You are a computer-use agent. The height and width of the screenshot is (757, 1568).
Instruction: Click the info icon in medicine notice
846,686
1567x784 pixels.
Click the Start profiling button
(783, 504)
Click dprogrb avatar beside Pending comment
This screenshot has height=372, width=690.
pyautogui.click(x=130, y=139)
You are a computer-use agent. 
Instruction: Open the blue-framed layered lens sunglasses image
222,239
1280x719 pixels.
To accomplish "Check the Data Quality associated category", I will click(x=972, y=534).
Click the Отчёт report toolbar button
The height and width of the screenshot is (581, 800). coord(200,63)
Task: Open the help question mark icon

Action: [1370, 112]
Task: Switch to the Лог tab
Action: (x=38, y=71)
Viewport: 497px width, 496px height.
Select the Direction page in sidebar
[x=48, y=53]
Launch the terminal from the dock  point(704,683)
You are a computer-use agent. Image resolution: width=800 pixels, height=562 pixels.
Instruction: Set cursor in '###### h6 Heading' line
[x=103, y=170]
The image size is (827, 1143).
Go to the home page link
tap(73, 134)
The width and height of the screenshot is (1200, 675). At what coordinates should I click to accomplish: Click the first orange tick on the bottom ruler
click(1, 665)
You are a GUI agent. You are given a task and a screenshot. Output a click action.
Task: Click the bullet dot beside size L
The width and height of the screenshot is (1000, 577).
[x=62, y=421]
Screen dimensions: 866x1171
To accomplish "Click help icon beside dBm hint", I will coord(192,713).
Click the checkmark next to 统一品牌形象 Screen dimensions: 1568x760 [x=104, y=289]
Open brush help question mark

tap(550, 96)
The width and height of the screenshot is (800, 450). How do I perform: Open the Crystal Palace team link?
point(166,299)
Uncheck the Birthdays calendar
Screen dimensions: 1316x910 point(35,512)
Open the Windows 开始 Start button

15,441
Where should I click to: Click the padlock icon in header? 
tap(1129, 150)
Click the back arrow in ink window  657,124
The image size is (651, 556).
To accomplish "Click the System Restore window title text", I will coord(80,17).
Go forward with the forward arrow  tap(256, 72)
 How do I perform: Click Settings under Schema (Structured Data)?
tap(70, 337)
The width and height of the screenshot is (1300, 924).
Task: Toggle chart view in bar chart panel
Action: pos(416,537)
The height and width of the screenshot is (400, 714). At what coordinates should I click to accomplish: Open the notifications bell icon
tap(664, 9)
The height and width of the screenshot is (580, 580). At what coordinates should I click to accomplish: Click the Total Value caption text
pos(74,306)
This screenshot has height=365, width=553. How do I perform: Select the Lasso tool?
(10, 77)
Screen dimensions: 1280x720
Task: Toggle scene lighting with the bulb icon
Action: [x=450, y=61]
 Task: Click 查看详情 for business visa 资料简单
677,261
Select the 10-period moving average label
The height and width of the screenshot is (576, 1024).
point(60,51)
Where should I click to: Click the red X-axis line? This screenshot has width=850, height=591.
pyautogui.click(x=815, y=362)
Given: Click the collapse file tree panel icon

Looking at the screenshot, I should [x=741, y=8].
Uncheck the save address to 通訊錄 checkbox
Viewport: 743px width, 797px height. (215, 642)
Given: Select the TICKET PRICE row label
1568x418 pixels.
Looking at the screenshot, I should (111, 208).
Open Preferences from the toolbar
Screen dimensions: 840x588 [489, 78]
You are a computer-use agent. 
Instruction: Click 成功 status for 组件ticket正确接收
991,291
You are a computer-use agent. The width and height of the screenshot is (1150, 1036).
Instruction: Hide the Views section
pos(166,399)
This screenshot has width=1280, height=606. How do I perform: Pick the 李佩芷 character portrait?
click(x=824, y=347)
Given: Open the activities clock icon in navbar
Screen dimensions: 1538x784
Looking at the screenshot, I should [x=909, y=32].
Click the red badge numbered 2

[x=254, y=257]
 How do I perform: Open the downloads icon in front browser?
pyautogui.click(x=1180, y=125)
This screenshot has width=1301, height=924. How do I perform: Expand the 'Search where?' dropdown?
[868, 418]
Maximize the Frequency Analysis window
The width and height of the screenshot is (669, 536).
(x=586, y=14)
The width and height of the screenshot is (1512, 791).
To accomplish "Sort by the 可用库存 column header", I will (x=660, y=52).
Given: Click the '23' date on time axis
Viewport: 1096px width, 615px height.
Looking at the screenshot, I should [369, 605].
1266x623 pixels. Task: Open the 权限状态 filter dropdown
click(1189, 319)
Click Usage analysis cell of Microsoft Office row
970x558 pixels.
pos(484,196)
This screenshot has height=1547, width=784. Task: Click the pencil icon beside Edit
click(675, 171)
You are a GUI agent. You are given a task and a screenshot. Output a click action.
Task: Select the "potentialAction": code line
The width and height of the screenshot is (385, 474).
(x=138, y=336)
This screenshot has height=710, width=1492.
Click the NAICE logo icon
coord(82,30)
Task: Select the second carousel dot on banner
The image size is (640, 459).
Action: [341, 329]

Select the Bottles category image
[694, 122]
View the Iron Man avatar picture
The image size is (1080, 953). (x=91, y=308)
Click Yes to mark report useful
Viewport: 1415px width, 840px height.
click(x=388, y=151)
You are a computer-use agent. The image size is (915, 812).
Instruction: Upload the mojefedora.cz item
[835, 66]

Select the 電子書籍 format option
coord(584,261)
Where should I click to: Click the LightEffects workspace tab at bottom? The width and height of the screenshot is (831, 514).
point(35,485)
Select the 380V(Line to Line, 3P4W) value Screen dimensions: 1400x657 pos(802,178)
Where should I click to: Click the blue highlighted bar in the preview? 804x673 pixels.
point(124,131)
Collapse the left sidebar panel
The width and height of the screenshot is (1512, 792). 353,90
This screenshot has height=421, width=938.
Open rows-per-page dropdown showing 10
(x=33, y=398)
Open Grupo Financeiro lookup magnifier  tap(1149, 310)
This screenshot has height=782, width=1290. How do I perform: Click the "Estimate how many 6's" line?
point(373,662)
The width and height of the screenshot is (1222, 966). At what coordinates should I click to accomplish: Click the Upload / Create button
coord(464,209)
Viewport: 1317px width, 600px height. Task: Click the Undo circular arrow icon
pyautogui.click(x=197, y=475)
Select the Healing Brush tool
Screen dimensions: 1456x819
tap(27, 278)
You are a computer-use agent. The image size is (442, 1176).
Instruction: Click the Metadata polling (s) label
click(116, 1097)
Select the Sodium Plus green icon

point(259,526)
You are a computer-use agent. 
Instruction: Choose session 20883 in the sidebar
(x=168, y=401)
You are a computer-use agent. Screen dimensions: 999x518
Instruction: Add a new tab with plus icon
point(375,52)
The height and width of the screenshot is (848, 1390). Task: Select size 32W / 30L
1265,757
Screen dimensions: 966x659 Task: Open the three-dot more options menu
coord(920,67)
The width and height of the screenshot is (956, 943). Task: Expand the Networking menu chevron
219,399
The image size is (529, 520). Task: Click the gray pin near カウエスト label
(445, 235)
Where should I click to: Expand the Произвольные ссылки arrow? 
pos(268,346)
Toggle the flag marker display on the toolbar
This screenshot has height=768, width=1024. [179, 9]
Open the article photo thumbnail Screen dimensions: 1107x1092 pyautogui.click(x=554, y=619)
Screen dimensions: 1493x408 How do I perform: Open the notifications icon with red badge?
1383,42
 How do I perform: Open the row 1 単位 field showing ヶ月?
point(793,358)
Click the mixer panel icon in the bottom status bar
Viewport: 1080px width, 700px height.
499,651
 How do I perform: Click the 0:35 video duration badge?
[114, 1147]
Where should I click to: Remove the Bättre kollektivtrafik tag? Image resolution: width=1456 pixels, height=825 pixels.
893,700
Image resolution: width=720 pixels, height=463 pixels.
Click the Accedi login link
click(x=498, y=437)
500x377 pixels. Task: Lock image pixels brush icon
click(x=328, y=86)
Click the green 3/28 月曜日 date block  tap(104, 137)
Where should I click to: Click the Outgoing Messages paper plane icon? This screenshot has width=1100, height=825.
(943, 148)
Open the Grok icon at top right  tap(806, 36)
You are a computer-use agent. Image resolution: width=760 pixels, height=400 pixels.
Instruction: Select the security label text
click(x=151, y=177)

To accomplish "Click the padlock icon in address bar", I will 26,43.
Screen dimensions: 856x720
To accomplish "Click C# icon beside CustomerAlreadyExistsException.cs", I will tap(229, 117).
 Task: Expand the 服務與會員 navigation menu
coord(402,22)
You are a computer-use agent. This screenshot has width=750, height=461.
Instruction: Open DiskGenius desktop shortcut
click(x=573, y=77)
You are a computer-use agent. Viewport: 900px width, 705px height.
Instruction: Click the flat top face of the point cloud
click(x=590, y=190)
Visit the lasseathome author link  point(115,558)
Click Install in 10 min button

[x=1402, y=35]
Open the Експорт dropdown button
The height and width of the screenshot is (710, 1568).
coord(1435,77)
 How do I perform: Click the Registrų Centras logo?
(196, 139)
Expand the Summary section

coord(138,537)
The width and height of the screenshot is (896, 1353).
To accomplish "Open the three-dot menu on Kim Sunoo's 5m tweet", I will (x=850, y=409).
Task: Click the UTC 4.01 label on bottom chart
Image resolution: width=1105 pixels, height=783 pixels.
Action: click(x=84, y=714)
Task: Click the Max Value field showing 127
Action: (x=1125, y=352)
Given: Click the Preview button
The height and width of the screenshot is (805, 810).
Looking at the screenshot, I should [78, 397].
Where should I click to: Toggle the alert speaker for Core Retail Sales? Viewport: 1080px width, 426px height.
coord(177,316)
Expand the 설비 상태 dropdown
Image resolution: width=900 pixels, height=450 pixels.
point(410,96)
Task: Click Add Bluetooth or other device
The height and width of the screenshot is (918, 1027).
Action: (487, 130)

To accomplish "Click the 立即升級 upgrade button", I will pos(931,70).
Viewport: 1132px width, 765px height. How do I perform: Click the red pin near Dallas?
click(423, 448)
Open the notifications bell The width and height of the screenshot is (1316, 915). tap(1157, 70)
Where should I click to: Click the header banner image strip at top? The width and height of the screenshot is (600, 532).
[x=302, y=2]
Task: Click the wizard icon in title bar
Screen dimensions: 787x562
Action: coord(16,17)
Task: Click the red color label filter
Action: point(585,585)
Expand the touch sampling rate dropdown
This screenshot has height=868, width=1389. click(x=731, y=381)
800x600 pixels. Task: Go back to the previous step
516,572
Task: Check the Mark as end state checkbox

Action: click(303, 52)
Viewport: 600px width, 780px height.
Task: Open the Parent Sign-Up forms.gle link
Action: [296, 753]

_ _ _ _

Work item: For the string "title", show each line of the listing where it appears.

Answer to the problem:
To accomplish "Click the System Restore window title text", I will coord(80,17).
Task: Click the wizard icon in title bar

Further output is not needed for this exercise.